____ ____ _____ ____ _
| \ | \| || \ | |
| D )| o )__/ || o )| |
| / | _/| __|| || |___
| \ | | | / || O || |
| . \| | | || || |
|__|\_||__| |_____||_____||_____|
RPZ Blocklists for DNS Filtering (automated conversion and updates)
This repository provides categorized, automatically updated Response Policy Zone (RPZ) blocklists from various free sources. The goal is to offer an easy-to-use, high-quality collection for DNS filtering with Unbound or any RPZ-compatible resolver, enhanced with robust change detection and validation.
- Automated Updates: Hourly updates via GitHub Actions, fetching and converting blocklists from tools/urllist.txt.
- Categorized Blocklists: Organized into ads/, malware/, phishing/, social/, tracking/, and misc/ for easy integration.
- Change Detection: Uses ETag, Last-Modified, and SHA256 hash checks to skip unchanged sources, reducing unnecessary downloads.
- Validation: Ensures RPZ files are syntactically correct and contain valid domains.
- SOURCES.md: Auto-generated overview of all sources with stats (entries, size, last updated, status).

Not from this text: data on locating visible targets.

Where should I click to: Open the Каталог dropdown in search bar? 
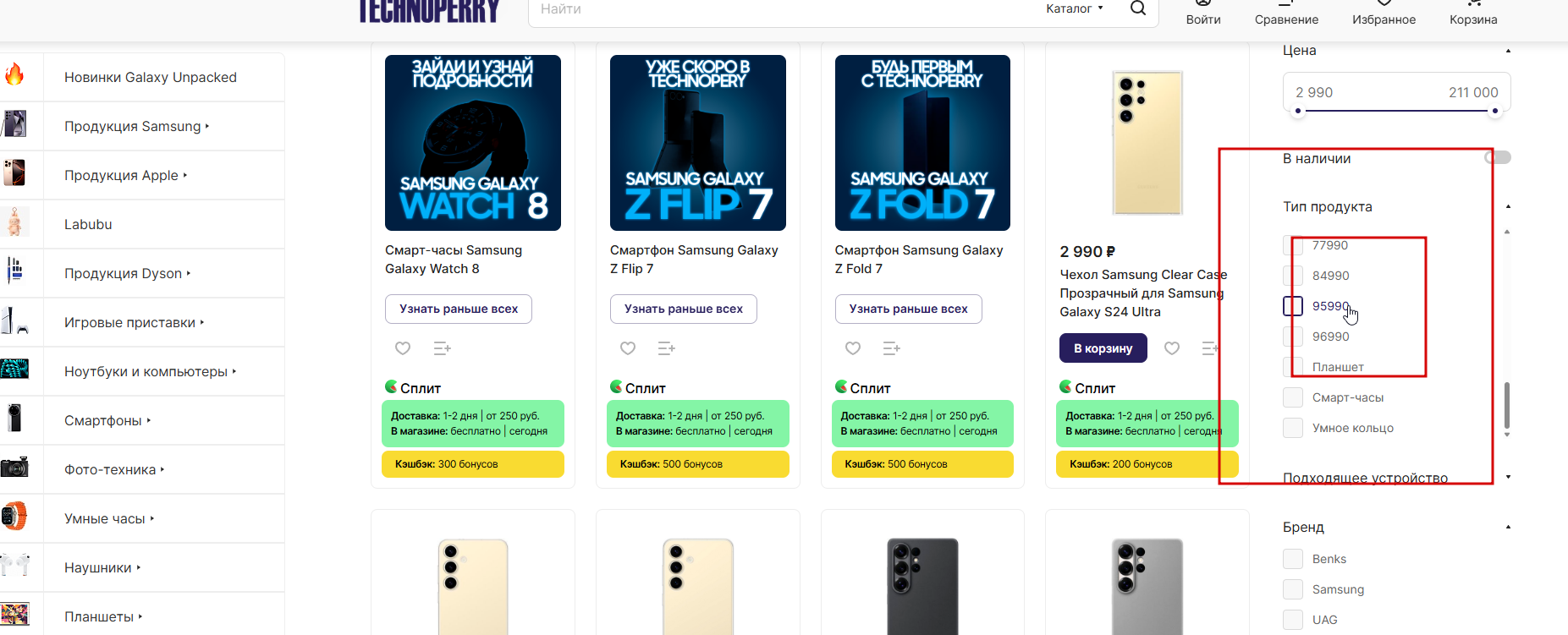tap(1075, 8)
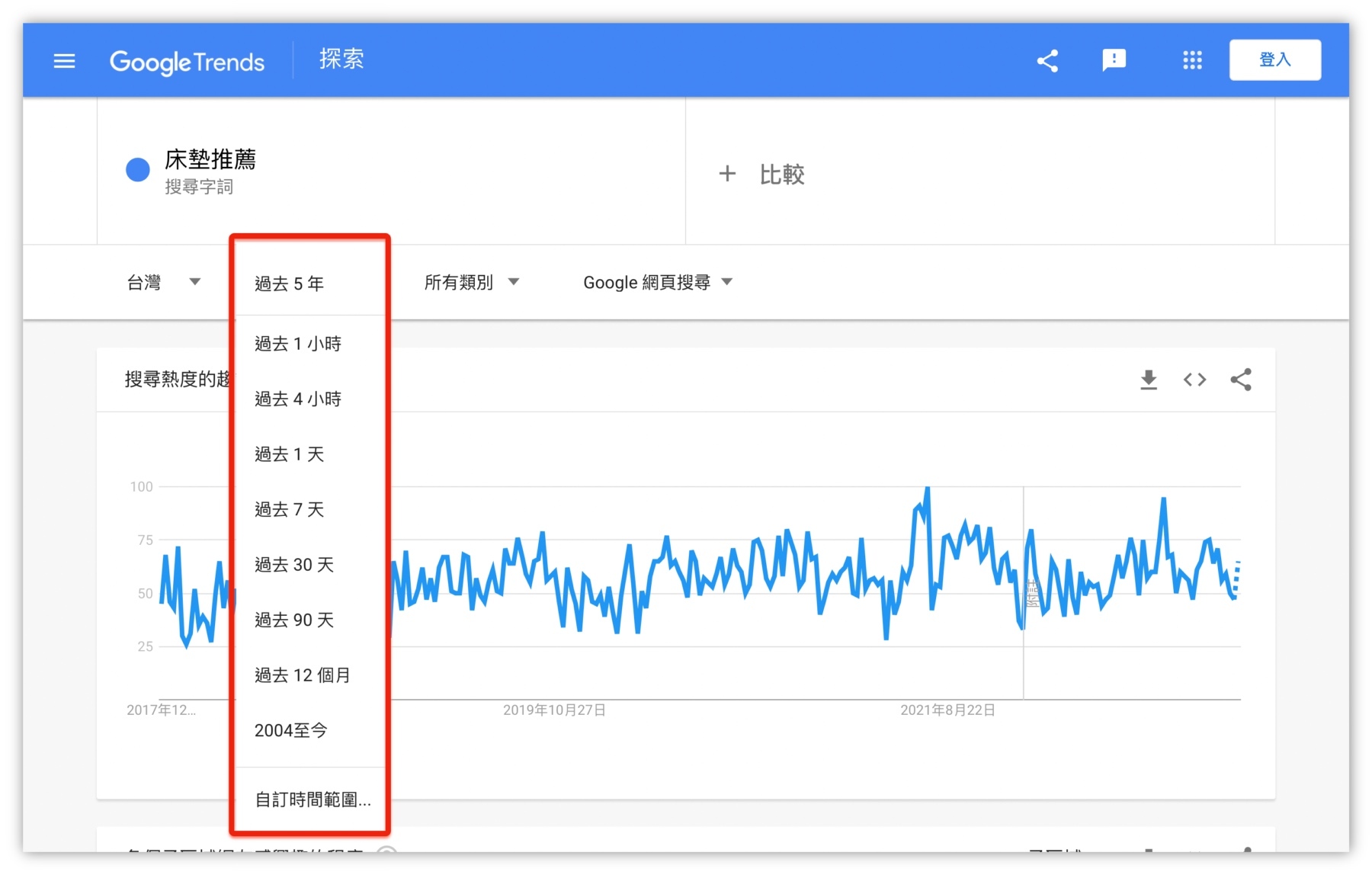This screenshot has width=1372, height=875.
Task: Choose 過去 30 天 option
Action: pos(294,565)
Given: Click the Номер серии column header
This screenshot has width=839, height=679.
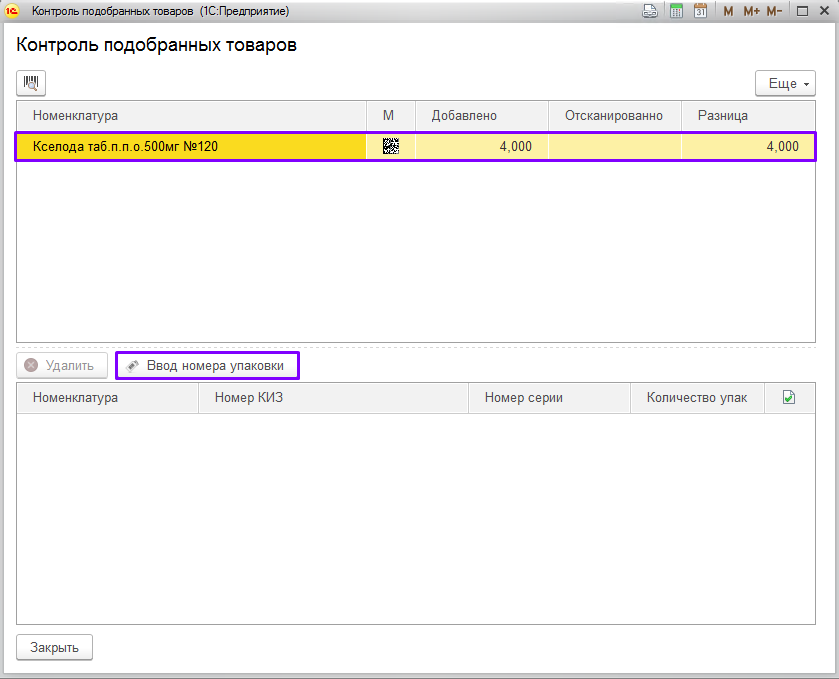Looking at the screenshot, I should pyautogui.click(x=549, y=397).
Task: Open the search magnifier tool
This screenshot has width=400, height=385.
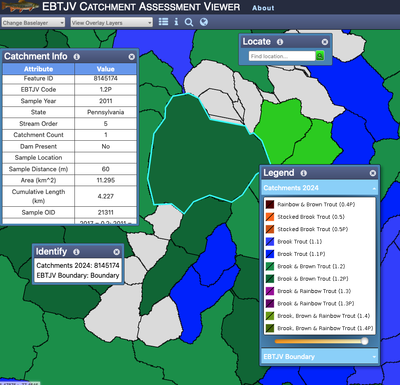Action: (x=189, y=22)
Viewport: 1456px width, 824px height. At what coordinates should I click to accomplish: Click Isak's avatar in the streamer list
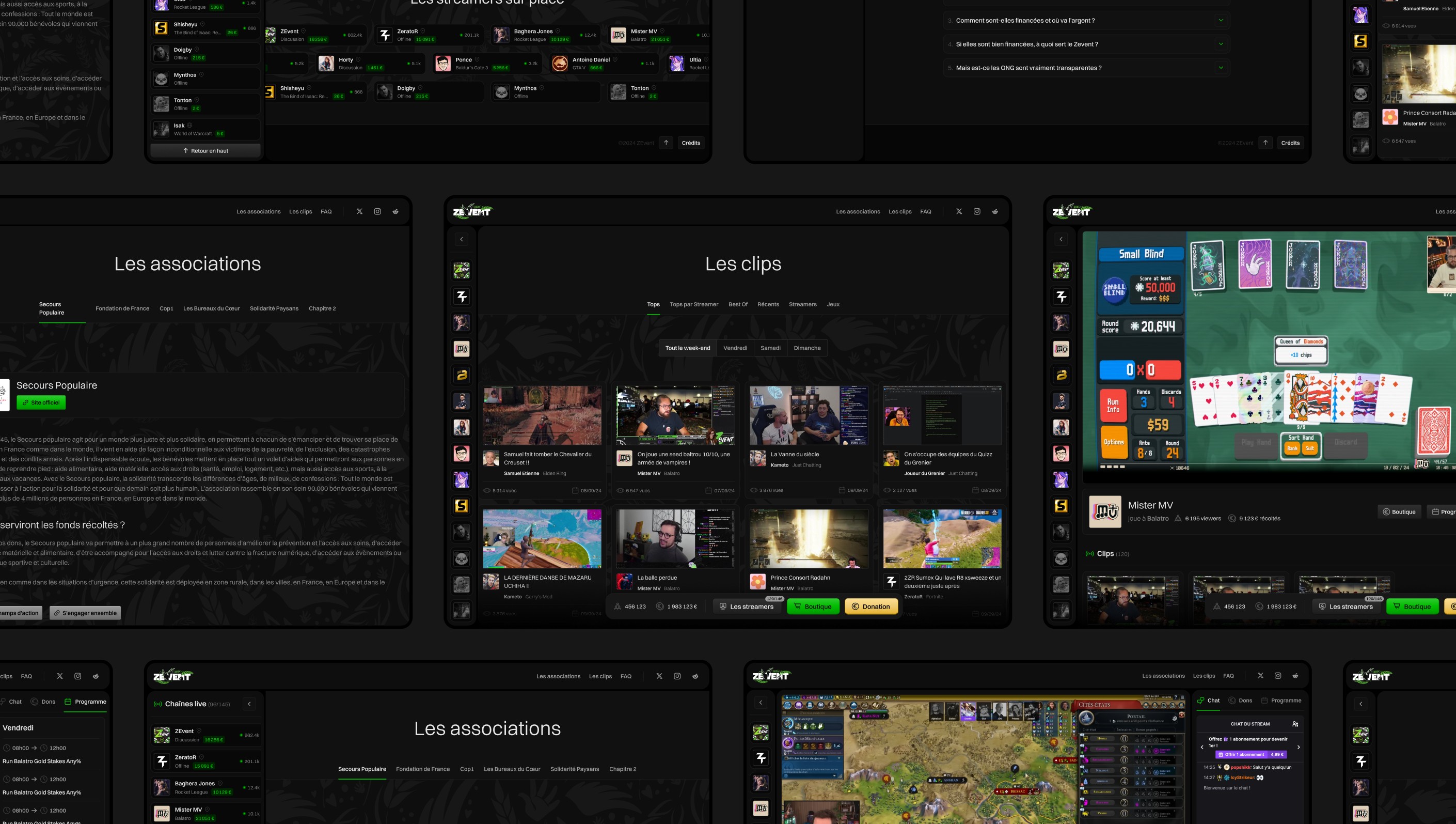click(x=161, y=129)
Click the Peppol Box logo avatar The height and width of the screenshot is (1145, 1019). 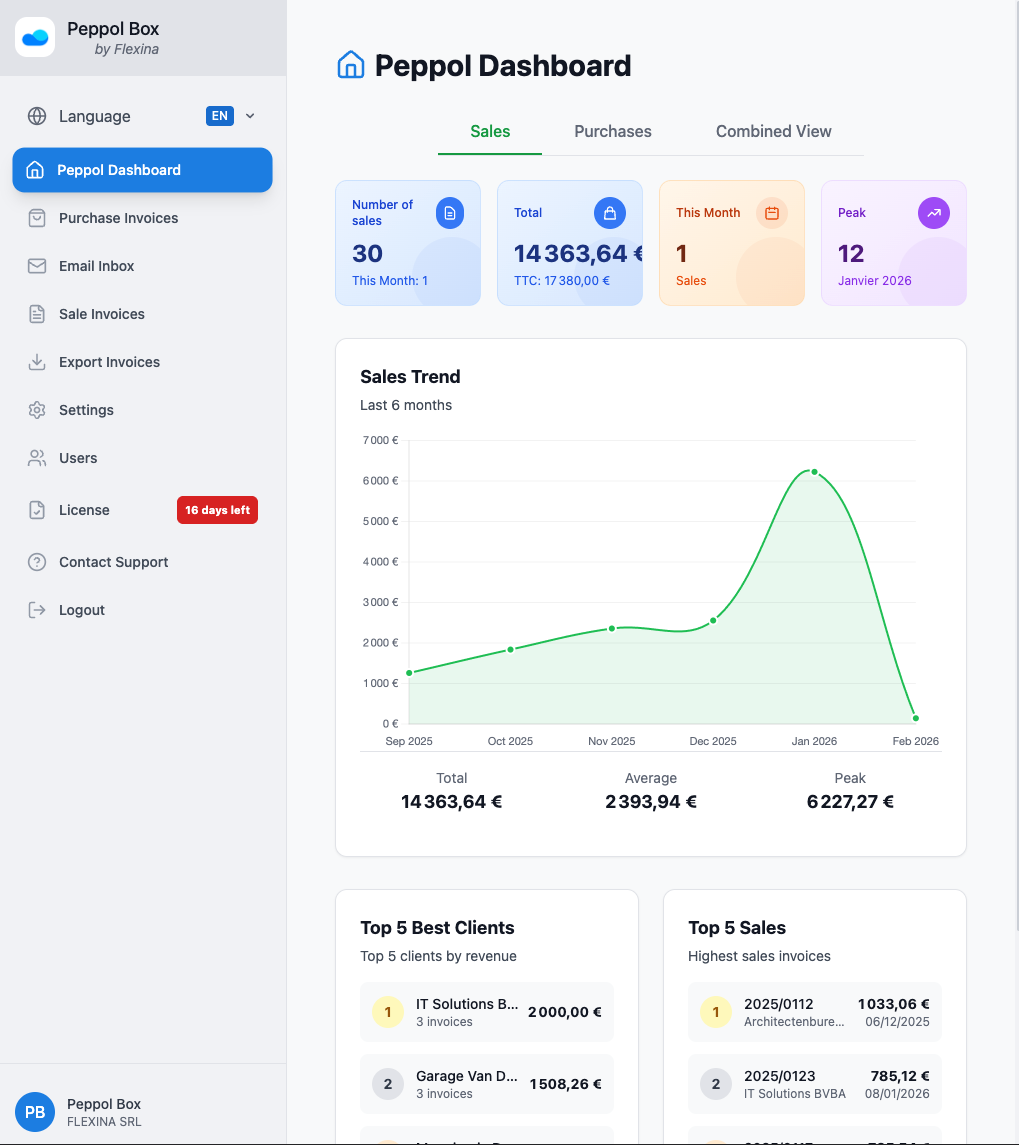[35, 37]
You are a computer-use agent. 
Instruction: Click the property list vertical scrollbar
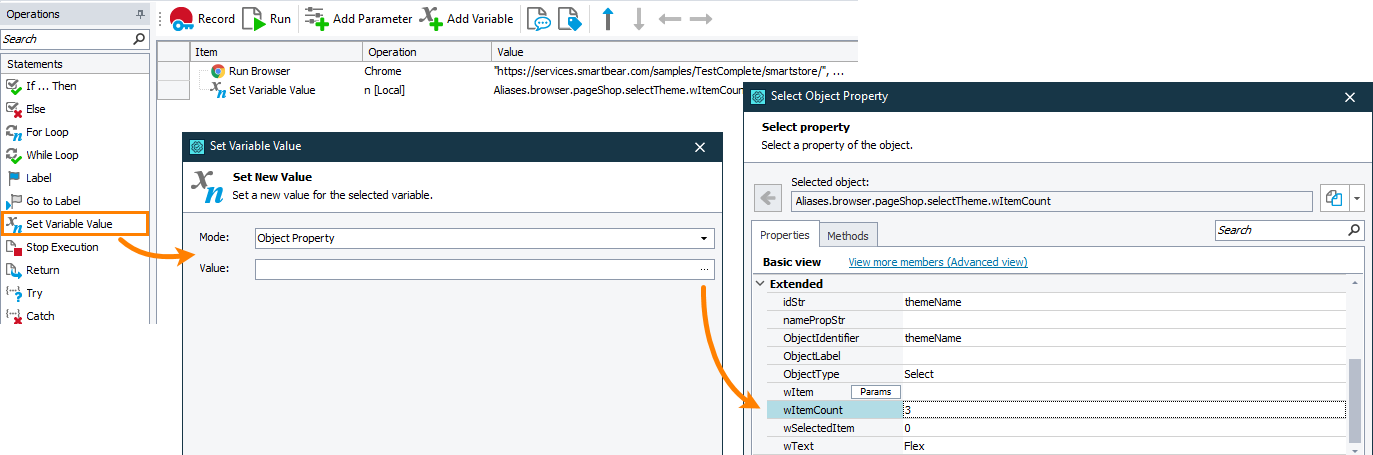1355,400
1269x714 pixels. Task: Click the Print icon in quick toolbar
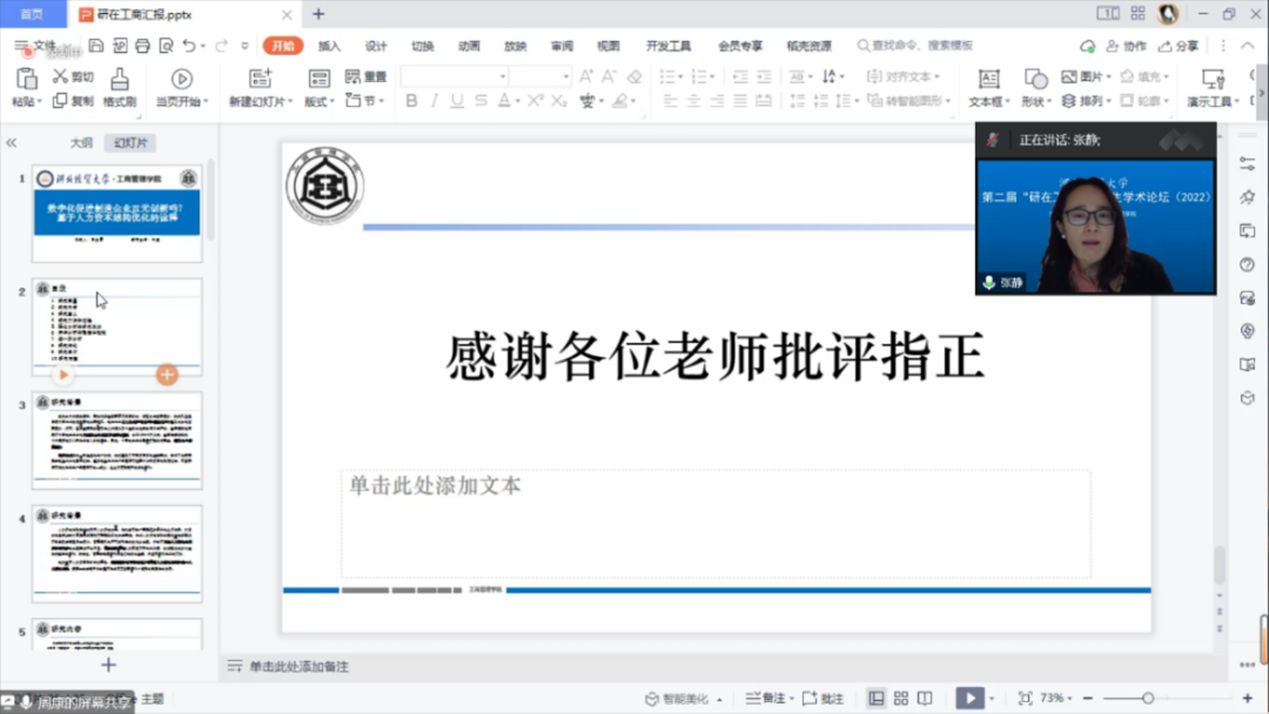[x=143, y=46]
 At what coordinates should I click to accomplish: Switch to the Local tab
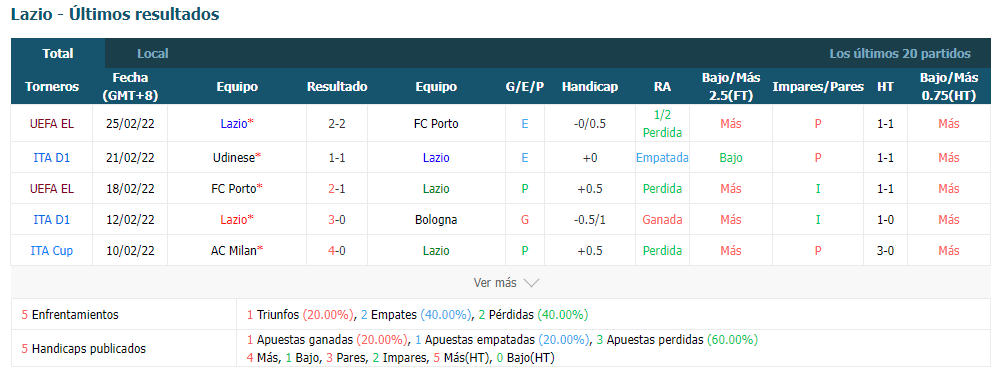[153, 54]
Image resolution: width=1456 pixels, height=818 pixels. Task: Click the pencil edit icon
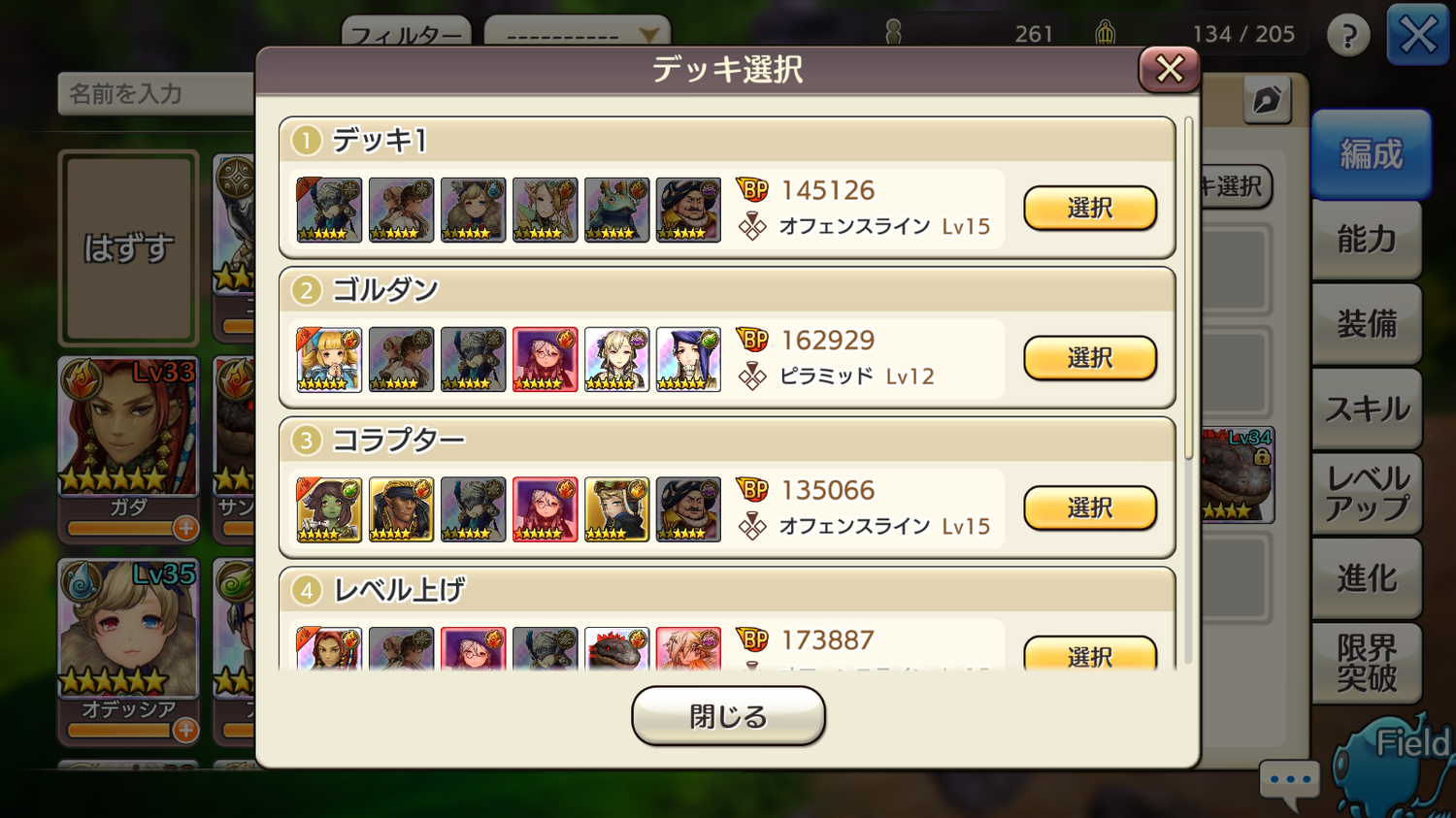1267,100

- Robust Error Handling: Logs failed or unreachable sources to tools/logs/error.log and creates GitHub issues for outdated/failed sources.
- Customizable: Supports wildcards (*.), custom filenames via tools/list-mappings.csv, and debug levels.
- Performance: Efficient processing with cached Perl modules and retry logic for failed sources.
- License Clarity: Includes license information with optional annotations in parentheses (e.g., "(custom)") and support for multiple licenses (comma-separated) in RPZ file headers and SOURCES.md, sourced from tools/list-mappings.csv.
- Extensible License Format: Supports flexible license definitions in tools/list-mappings.csv, using parentheses for annotations and commas for multiple licenses.
The converter supports a wide range of input formats, including:
- Hosts file: 0.0.0.0 domain.tld or 127.0.0.1 domain.tld
- Adblock Plus: ||domain.tld^
- Plain domains: domain.tld (one per line)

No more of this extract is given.